Well, young gullz, we've been and had another Tsunami. Or to be more accurate, a small-t tsunami.
Did anyone on our fair beach actually notice?
I asked old Gaffer Bob, that half-feathered uncle of Aunt Jane's by her half-sister Ethel, but he fell asleep about three squawks into my question. So I guess the answer is No.
Did the police race up and down, furiously sirening and getting the Endangered Inhabitants of those crummy old houses behind the 8-metre dunes, to safety?
Why, no.
Did lots of those odd humans race down to the beach to see what the fuss was all aboot?
Why, yes.
Were any of them sucked out to sea, thrashing and promising to Gaia that they would never be so stoopid again if she'd just wash them right back up?
Why, no.
So it was really a non-event.
Which is extremely predictable, really. Because distant tsunami have never much affected our fair beach, at least the central to northern bits. There's just too much sand out there, too much friction, and no confining bay or sub-sea features. The waves certainly arrived, but compared to the full moon tides as predicted by that funny old bloke Ken Ring, they were nothing. Those full moon tides ran, oh, at least half a metre higher than the tsunami!

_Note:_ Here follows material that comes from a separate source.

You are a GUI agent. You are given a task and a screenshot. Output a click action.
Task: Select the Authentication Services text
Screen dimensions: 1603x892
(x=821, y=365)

But the good folks of Brighton and surrounds have nothing to worry aboot compared to their brethren in the Peninsula Bays and even the corner of the Southshore Spit, Sunmer, Redcliffs and the estuary. Those Spit dwellers can get the waves both ways - the slosh over from the sea as it jams into the corner (look atta map, why don'cha), and the back-slosh from the Estuary, which as you may recall is filling up with sand.
But I digress.
No bad effects.
But it is amusing to watch those silly hunans crying 'look out - the Wave is coming'.